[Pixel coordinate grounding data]
== Segment start ==
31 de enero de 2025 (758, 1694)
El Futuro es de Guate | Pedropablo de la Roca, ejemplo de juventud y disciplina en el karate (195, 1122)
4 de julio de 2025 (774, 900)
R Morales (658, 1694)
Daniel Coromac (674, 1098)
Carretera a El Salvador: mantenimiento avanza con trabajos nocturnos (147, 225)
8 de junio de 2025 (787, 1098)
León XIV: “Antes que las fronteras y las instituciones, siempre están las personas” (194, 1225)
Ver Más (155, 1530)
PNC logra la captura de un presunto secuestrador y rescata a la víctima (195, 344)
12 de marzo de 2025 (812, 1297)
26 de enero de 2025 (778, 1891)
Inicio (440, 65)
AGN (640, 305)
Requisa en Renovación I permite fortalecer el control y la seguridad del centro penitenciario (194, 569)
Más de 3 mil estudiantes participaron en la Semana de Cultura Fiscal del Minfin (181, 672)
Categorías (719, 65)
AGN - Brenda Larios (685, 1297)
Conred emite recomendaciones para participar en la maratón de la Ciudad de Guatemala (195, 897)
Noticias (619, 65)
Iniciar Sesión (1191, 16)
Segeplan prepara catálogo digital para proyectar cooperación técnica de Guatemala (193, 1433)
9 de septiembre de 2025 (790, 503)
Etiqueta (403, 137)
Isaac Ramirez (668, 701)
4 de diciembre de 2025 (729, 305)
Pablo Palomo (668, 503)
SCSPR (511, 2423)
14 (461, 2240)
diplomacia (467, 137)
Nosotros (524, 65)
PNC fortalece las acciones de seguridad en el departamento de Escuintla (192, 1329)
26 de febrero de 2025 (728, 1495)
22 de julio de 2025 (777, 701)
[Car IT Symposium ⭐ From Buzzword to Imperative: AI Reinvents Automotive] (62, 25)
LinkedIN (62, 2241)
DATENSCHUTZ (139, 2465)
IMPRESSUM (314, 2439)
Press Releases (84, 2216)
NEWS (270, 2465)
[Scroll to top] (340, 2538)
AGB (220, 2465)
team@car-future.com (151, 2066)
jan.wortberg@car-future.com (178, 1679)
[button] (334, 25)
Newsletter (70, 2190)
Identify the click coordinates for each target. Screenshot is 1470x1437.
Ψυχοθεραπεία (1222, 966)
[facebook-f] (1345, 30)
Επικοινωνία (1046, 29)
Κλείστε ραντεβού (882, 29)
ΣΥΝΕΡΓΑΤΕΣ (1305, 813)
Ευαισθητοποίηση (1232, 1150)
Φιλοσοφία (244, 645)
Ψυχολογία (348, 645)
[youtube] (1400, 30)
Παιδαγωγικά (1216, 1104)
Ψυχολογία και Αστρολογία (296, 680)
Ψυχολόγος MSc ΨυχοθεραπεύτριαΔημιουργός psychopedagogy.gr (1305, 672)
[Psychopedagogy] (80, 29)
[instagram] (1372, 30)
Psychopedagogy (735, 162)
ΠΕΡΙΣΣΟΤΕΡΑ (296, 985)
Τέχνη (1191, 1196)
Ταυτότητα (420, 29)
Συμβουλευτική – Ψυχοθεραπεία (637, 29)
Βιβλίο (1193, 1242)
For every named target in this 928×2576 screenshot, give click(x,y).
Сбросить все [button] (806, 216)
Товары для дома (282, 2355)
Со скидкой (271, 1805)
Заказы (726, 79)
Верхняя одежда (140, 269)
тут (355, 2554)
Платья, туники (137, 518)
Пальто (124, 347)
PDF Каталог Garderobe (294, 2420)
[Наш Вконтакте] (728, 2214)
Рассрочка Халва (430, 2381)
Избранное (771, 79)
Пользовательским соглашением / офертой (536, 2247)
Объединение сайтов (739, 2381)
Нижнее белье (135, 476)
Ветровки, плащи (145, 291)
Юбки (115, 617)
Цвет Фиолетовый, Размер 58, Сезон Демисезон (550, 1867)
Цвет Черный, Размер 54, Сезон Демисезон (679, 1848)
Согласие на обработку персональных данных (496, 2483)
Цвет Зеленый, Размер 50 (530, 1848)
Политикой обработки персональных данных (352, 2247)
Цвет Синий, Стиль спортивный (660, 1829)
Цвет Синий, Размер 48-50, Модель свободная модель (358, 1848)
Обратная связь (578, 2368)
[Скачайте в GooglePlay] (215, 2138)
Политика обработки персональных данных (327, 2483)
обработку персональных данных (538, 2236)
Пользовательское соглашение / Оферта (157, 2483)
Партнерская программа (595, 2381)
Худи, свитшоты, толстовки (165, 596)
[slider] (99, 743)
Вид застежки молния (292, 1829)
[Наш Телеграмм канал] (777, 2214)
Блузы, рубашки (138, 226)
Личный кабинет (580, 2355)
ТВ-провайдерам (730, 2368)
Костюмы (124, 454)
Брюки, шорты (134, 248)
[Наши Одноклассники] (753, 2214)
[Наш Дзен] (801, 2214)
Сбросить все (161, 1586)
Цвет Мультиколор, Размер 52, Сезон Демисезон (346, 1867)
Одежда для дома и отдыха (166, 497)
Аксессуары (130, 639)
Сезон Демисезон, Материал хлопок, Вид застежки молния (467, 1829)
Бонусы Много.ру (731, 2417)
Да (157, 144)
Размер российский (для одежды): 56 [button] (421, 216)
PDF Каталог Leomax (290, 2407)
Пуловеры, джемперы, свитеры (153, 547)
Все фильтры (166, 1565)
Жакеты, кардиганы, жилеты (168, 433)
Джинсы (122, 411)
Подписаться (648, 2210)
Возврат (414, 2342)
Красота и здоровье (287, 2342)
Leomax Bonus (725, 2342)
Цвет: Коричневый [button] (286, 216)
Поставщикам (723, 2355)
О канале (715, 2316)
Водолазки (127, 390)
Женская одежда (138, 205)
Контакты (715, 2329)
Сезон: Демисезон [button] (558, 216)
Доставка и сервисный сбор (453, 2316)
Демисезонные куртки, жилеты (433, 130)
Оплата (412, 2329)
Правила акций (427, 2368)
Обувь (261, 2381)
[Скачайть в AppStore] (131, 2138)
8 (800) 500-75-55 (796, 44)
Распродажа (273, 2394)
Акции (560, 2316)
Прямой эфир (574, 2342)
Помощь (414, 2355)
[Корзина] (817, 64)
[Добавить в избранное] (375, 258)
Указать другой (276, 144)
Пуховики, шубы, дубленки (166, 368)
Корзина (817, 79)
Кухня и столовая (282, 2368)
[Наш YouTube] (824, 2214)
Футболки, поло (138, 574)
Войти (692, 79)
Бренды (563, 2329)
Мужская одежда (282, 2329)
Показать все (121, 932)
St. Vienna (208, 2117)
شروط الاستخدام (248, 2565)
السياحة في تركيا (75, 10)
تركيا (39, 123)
== Segment end ==
Each line that holds the string "click" is to be copied from the entries above.

**Response to this task**
Identify the click coordinates for each target. Screenshot is 1470x1437.
For every named target in this 928×2576 screenshot, give click(x,y).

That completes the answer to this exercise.